(Beginning of Records supplied)
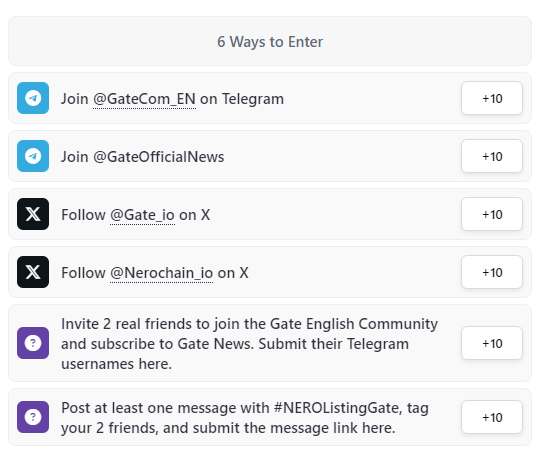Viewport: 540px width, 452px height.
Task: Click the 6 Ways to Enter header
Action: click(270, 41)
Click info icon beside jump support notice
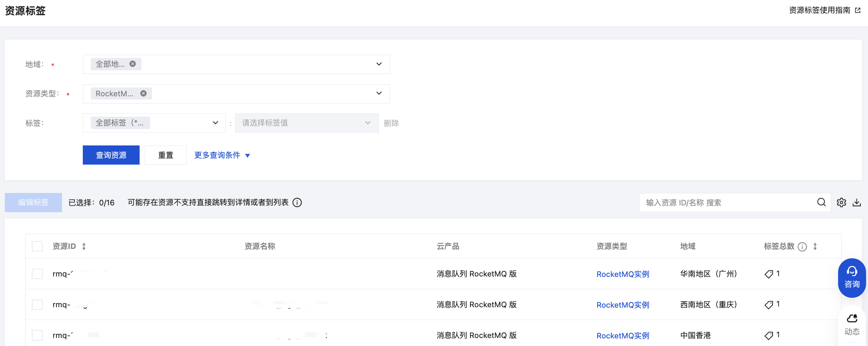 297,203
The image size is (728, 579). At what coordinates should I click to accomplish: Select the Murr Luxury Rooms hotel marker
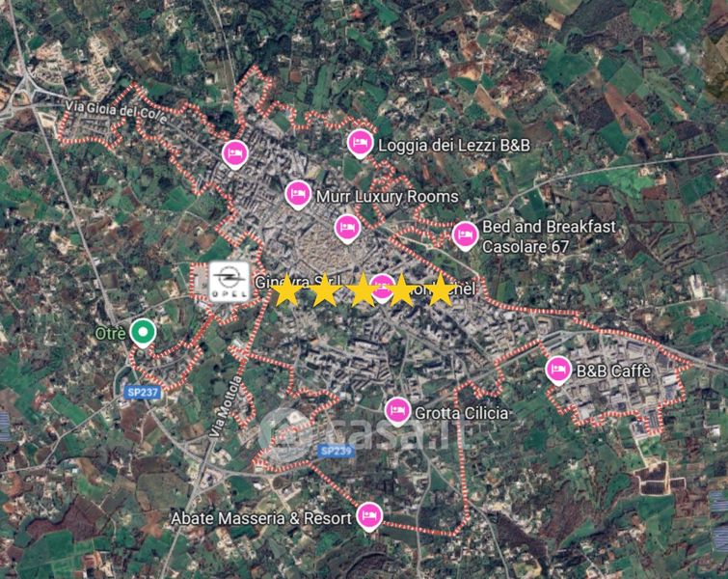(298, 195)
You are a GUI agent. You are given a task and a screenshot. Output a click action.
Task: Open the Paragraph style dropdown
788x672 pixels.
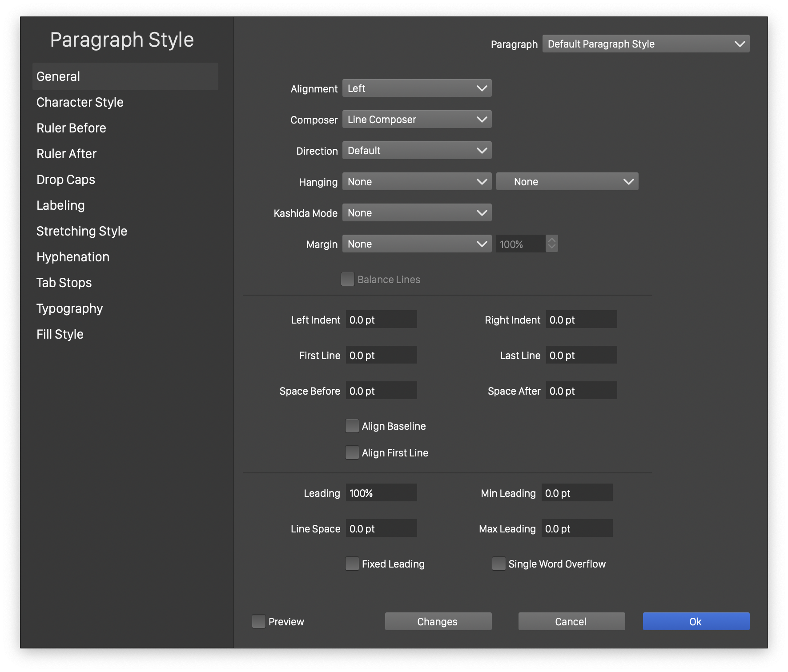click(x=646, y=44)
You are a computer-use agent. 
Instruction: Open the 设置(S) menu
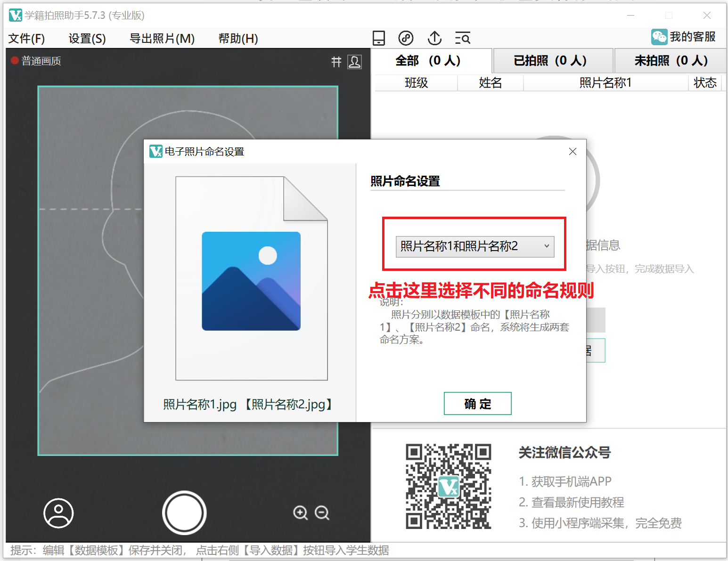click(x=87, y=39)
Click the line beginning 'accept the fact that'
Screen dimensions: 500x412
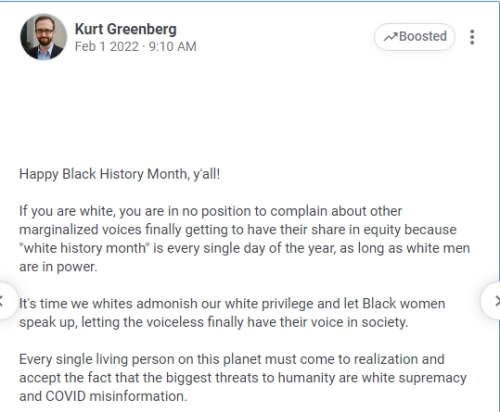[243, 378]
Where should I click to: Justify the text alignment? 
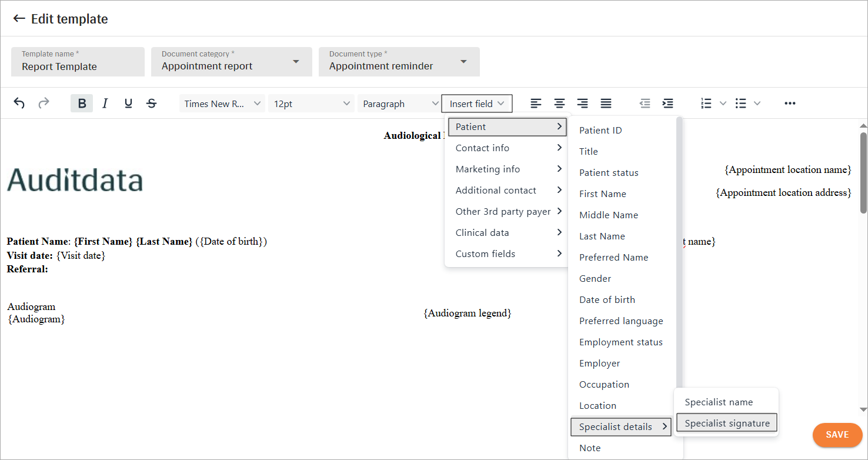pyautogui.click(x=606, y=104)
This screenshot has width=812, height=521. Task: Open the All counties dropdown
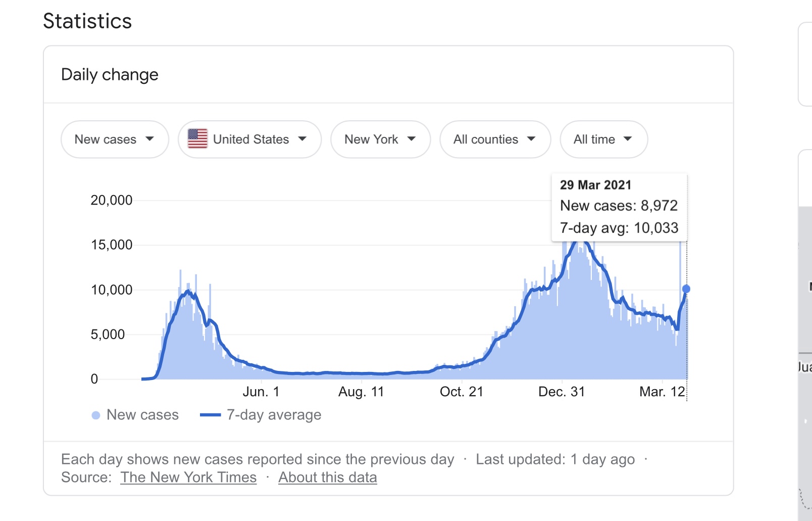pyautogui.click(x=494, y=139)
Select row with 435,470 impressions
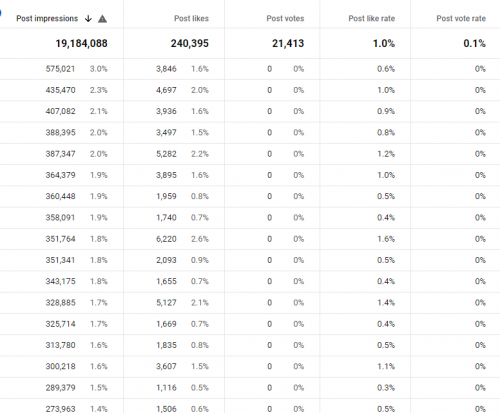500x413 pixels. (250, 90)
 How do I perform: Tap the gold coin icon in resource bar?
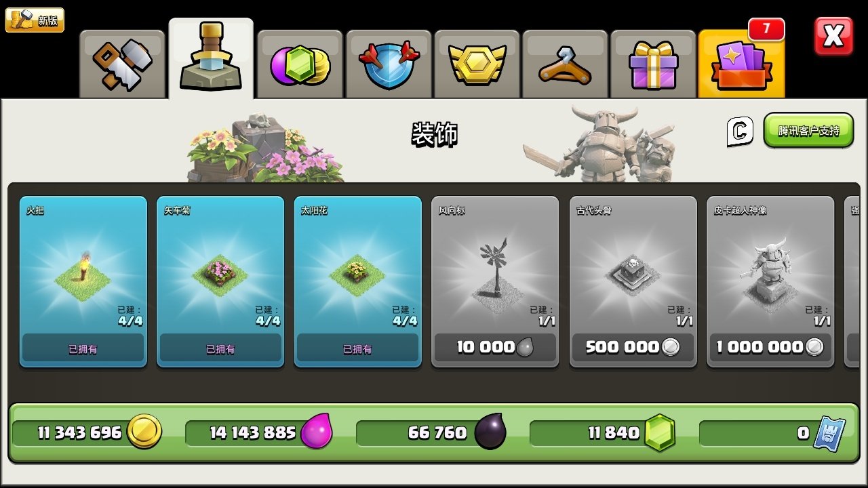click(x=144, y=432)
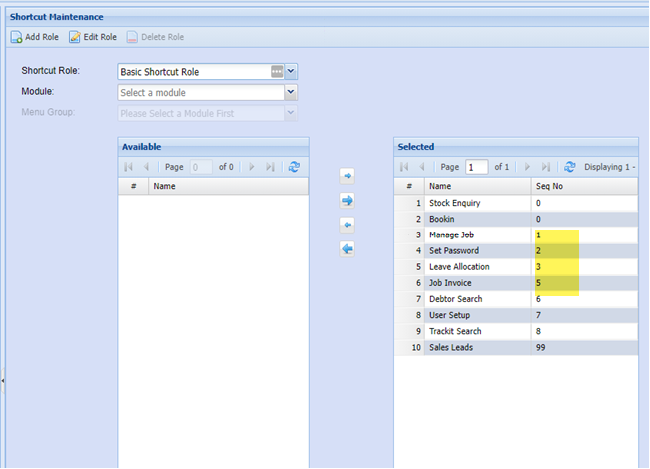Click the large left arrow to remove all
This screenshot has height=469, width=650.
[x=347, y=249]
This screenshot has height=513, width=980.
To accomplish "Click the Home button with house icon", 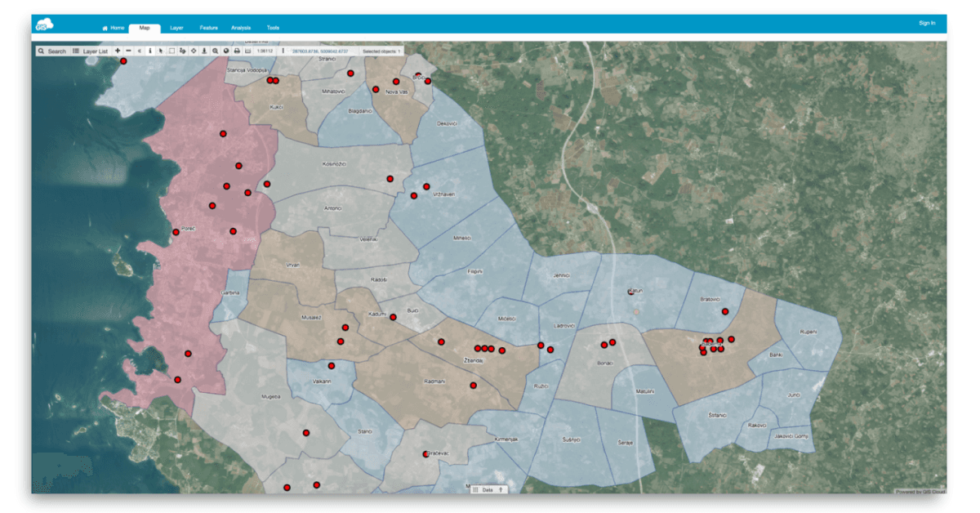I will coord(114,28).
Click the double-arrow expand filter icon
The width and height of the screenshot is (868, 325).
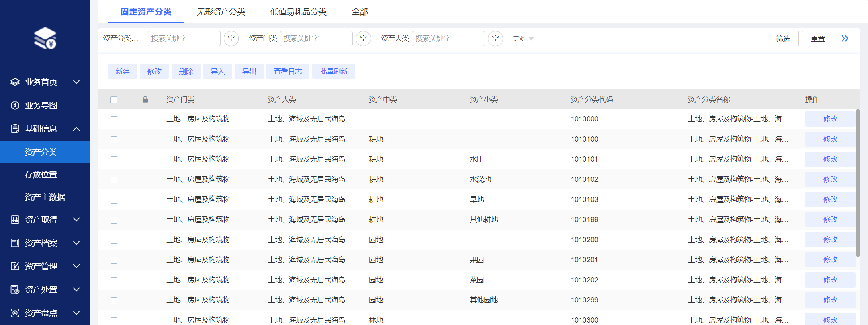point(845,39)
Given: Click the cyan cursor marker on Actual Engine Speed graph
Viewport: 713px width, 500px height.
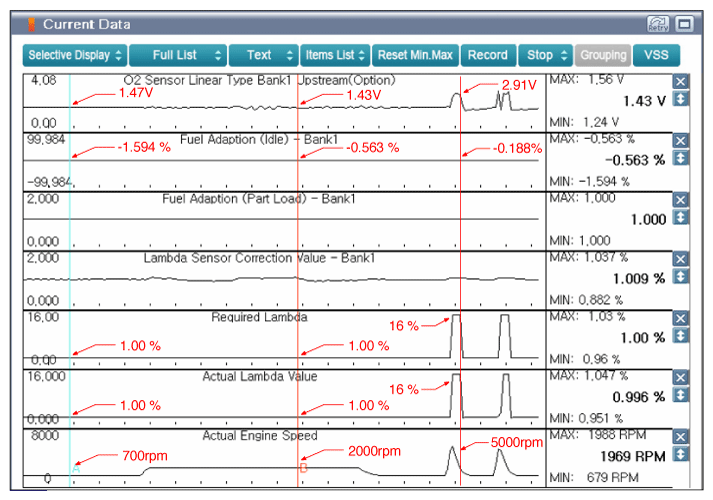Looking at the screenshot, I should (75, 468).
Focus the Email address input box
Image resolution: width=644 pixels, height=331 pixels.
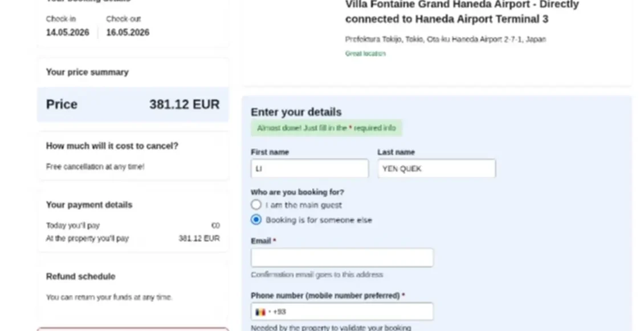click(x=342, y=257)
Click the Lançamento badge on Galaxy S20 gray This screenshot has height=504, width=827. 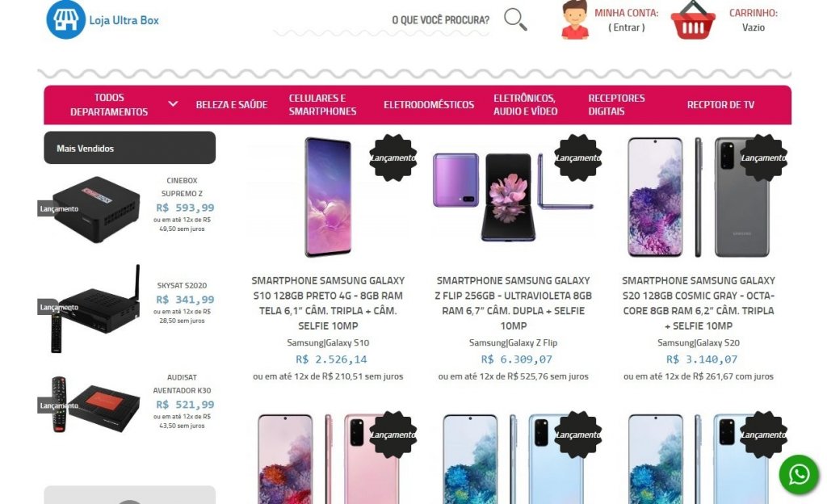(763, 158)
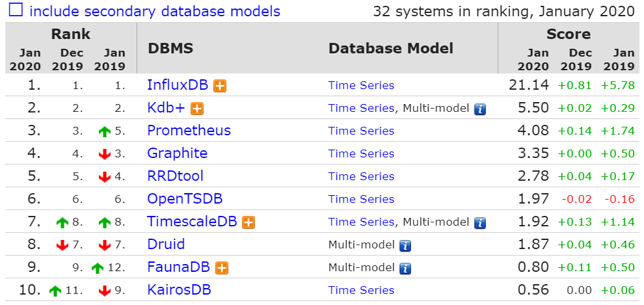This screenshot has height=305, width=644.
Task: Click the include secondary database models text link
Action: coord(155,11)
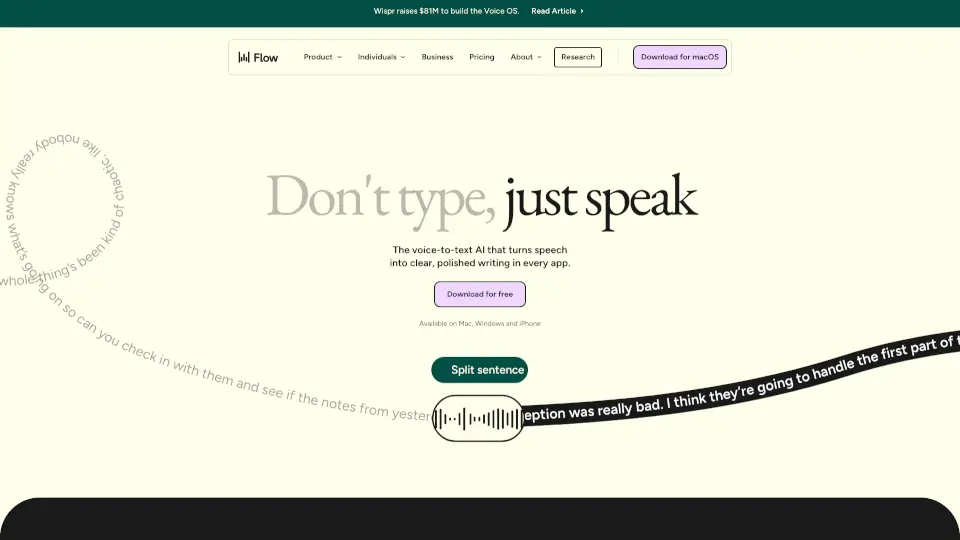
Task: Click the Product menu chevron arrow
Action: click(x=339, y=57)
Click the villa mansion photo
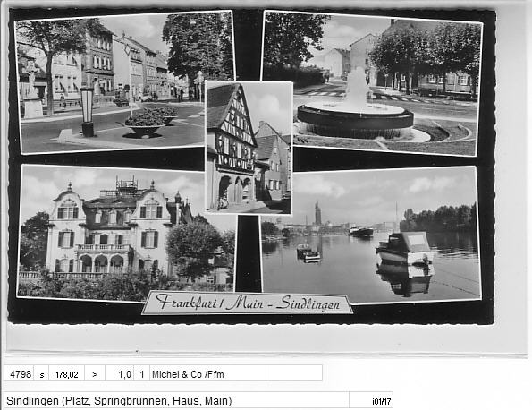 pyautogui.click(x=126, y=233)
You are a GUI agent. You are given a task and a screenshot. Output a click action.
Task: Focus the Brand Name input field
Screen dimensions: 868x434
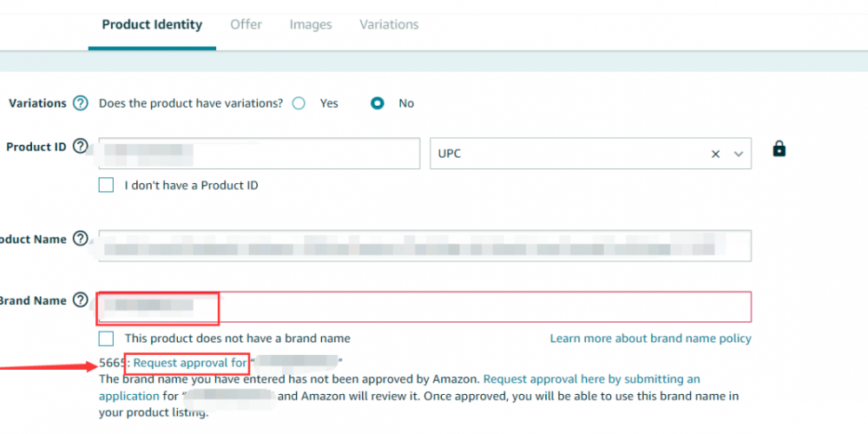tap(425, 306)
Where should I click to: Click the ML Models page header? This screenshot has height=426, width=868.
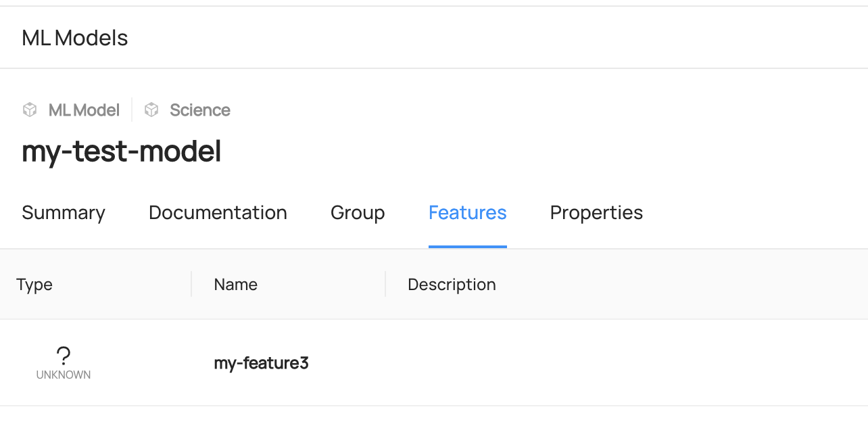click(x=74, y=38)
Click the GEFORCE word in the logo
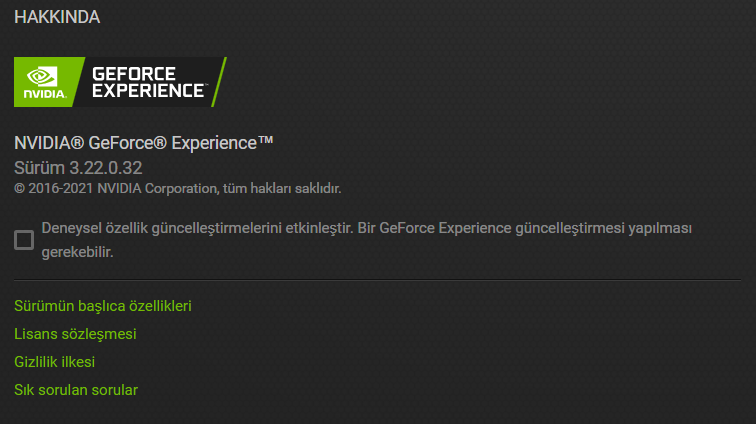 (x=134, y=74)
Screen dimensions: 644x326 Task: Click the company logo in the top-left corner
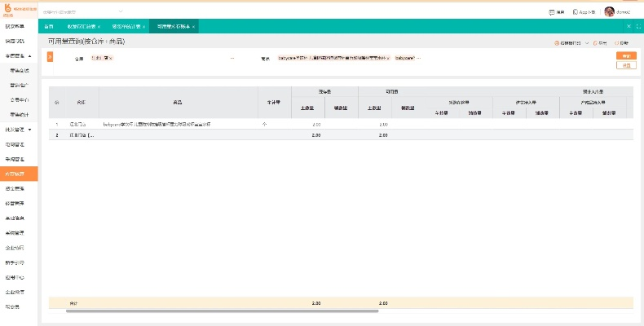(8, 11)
(End of Records supplied)
- _About this task_
All lines that hold the word "input" should be copied from the data.

- _Final answer_
Focus the Email address input box
Task: Focus the Brand Name input field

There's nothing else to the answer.